▸ Task details
If the records below hold pictures, omit them, and print exactly the lines from the first line through the line containing "Image resolution: width=392", inclusive.

▸ Supplied records
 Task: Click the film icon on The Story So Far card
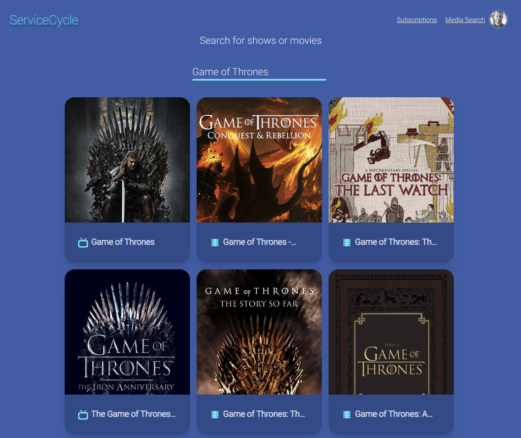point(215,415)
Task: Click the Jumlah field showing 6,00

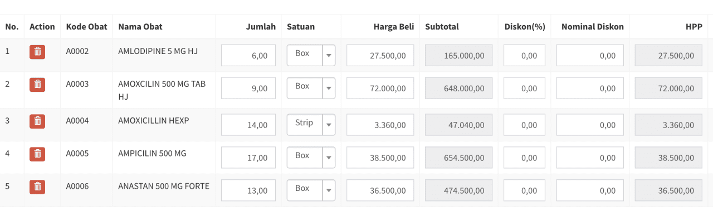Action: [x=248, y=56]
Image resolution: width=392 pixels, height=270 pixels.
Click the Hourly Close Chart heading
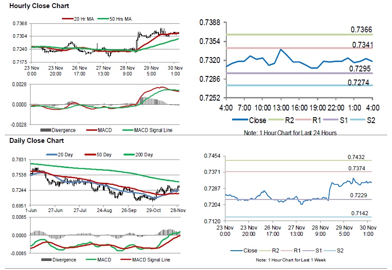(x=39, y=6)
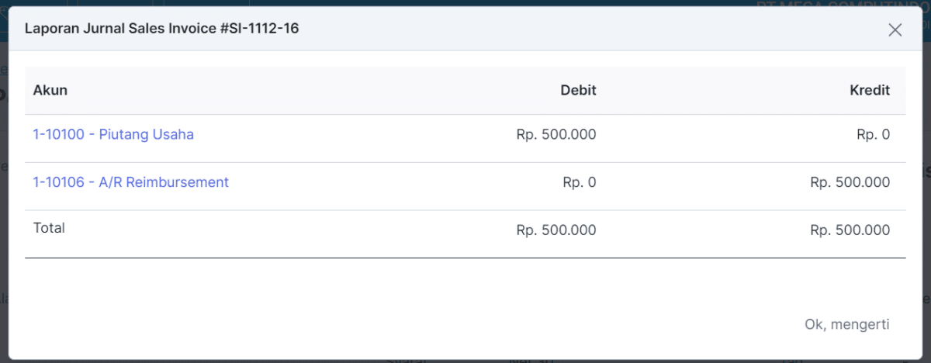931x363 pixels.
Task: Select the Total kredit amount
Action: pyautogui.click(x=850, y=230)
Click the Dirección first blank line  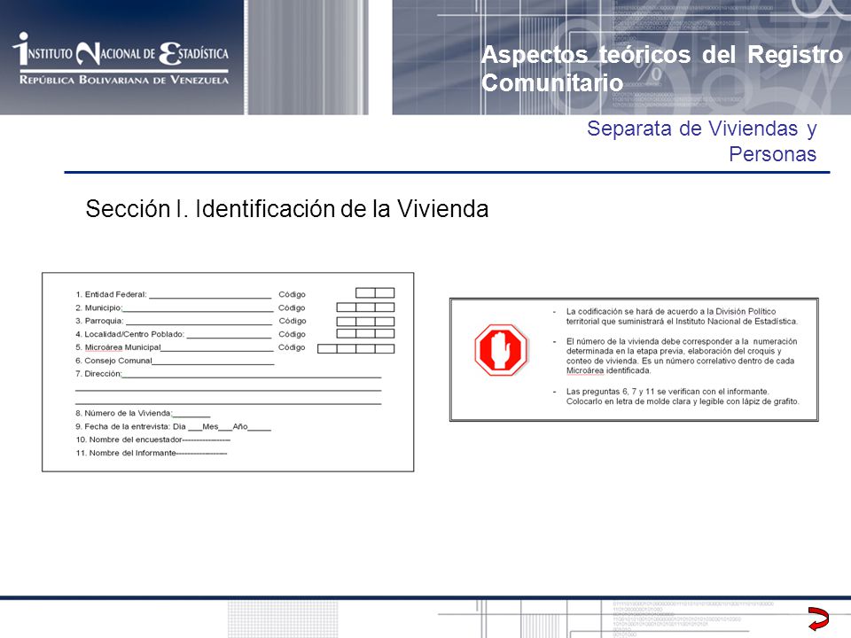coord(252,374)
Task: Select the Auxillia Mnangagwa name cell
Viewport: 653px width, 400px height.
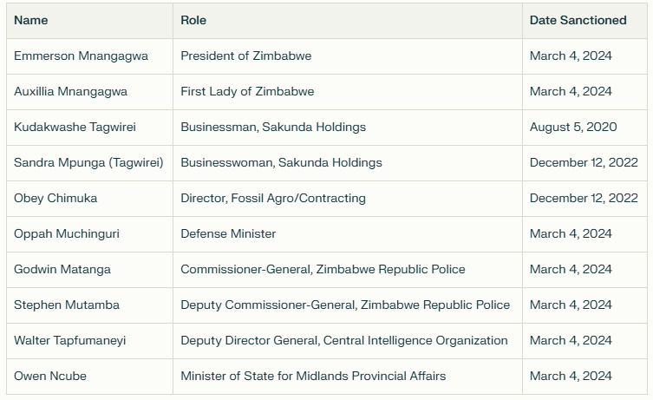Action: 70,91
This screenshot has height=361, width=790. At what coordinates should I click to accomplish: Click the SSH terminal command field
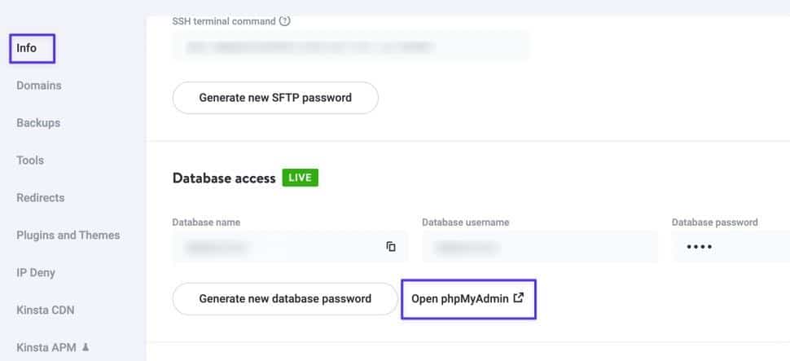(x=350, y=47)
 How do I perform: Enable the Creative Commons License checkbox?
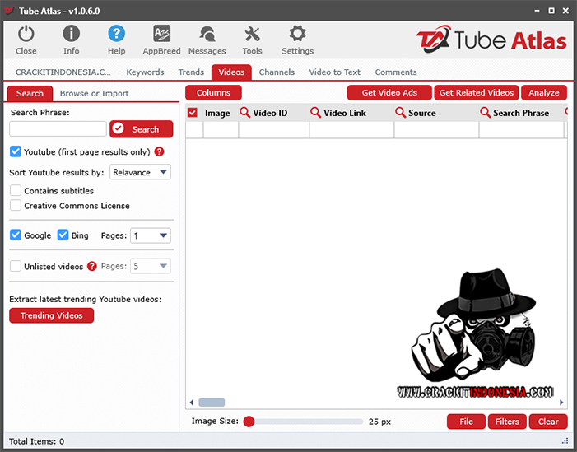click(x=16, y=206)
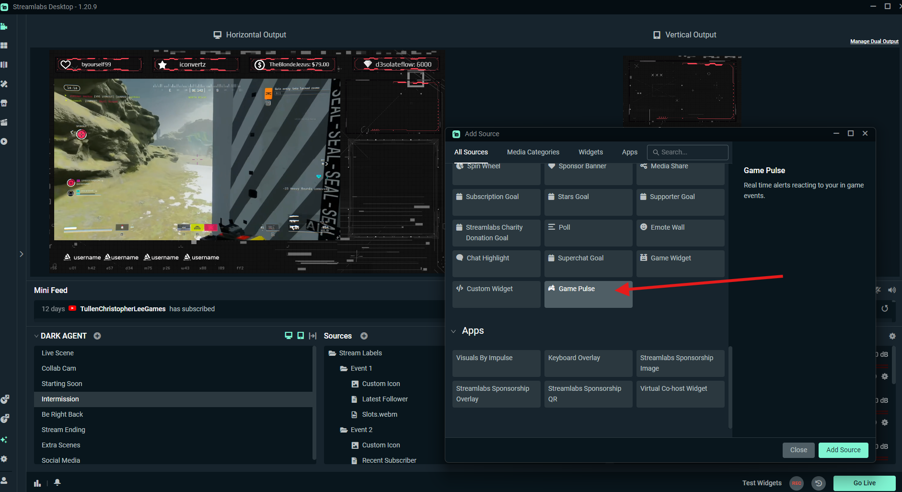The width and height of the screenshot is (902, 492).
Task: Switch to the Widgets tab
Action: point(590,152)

▸ Response to the exercise
 Task: Click the film icon on The Story So Far card
point(215,415)
Task: Click the Jumlah field showing 6,00

Action: [x=248, y=56]
Image resolution: width=392 pixels, height=270 pixels.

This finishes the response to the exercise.